◆ 할 일 ◆
아래 기록 중 "Open the Unit: KB/s dropdown" 내용이 있는 줄에서 시작해 "Action: [x=1403, y=13]" 내용이 있는 줄에서 끝나는 부분을 한 글자도 바꾸지 말고 그대로 옮겨 적으세요. 처음 줄과 마지막 줄도 넣어야 합니다.

◆ 주어진 자료 ◆
┄┄┄┄┄┄┄┄┄┄

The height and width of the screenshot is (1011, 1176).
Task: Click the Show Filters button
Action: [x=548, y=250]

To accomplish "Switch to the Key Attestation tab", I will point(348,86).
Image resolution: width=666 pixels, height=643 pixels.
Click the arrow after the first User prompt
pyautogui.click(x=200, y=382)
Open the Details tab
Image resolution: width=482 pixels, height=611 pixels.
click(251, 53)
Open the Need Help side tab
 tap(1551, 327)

┄┄┄┄┄┄┄┄┄┄

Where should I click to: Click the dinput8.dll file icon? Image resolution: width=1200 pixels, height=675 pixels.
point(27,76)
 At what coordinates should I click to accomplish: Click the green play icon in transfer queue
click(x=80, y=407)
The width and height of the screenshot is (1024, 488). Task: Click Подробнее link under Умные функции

┄┄┄┄┄┄┄┄┄┄

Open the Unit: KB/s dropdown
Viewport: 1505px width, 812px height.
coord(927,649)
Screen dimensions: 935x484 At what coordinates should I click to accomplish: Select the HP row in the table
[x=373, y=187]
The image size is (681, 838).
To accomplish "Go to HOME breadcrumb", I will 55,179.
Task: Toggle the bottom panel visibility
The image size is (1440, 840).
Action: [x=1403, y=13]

┄┄┄┄┄┄┄┄┄┄

◆ 결과 ◆
Open the Unit: KB/s dropdown
Viewport: 1505px width, 812px height.
coord(927,649)
Screen dimensions: 935x484 At what coordinates should I click to accomplish: Select the HP row in the table
[x=373, y=187]
The image size is (681, 838).
To accomplish "Go to HOME breadcrumb", I will 55,179.
Task: Toggle the bottom panel visibility
The image size is (1440, 840).
Action: [x=1403, y=13]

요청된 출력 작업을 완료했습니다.